— BEGIN Stored rows —

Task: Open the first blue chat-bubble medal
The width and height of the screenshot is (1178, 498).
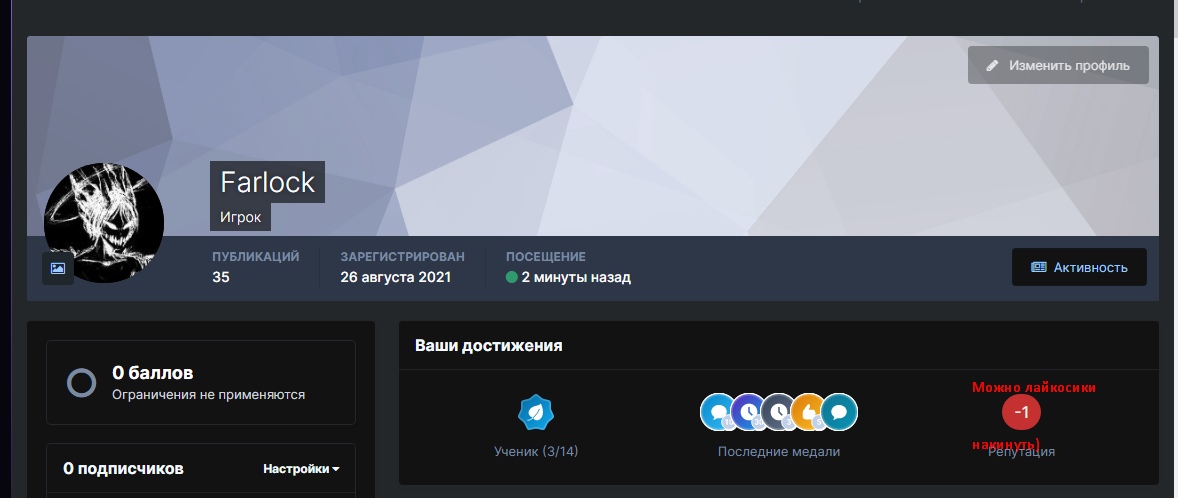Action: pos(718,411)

— END Stored rows —
— BEGIN Stored rows —

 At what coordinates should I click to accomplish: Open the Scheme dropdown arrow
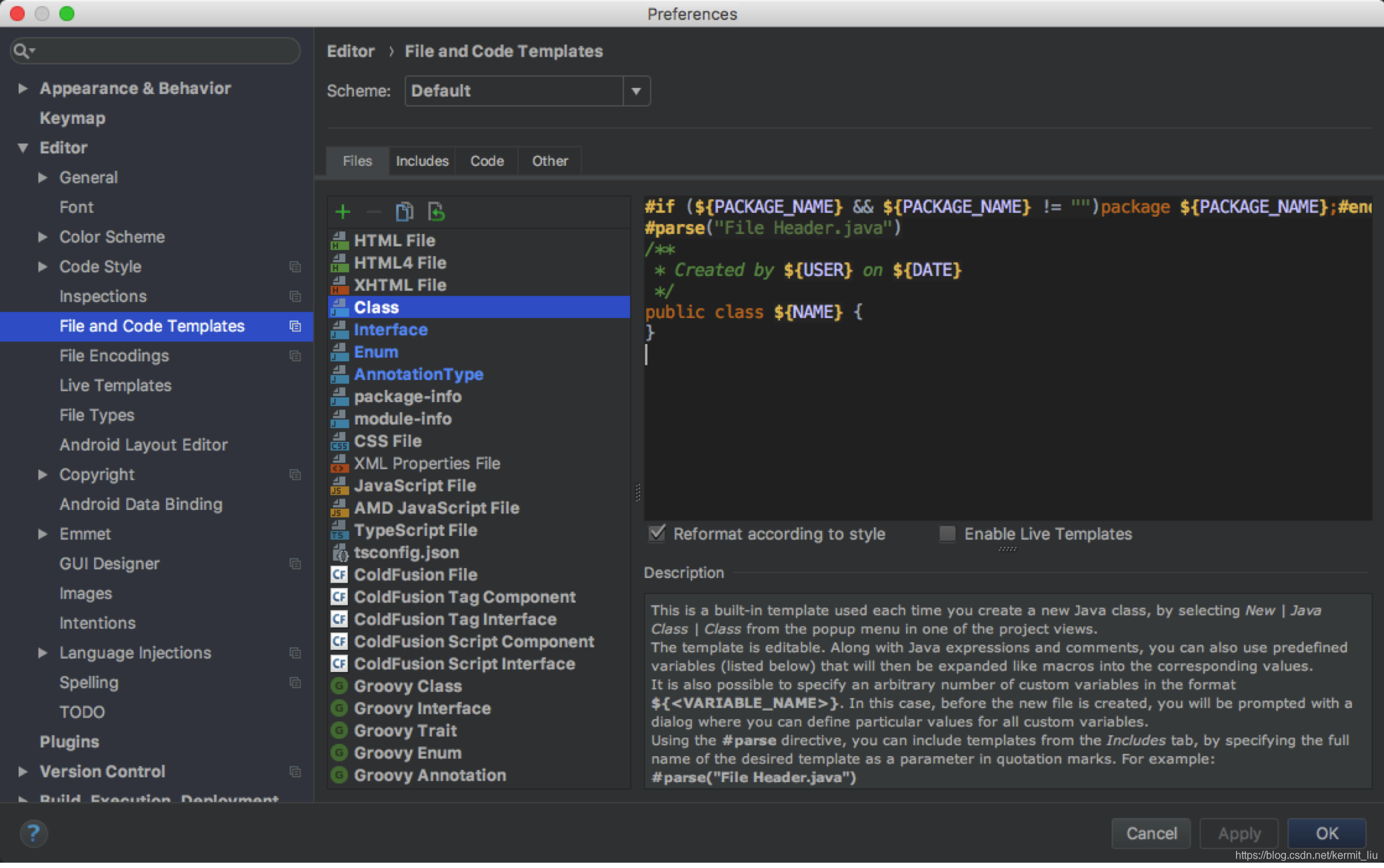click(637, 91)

— END Stored rows —

> [Set task]
Find each line in the material above that contains the word "Open" and copy it out in full. Case matters.

> [Task response]
Task: Open the first blue chat-bubble medal
 At what coordinates should I click to accomplish: Open the Scheme dropdown arrow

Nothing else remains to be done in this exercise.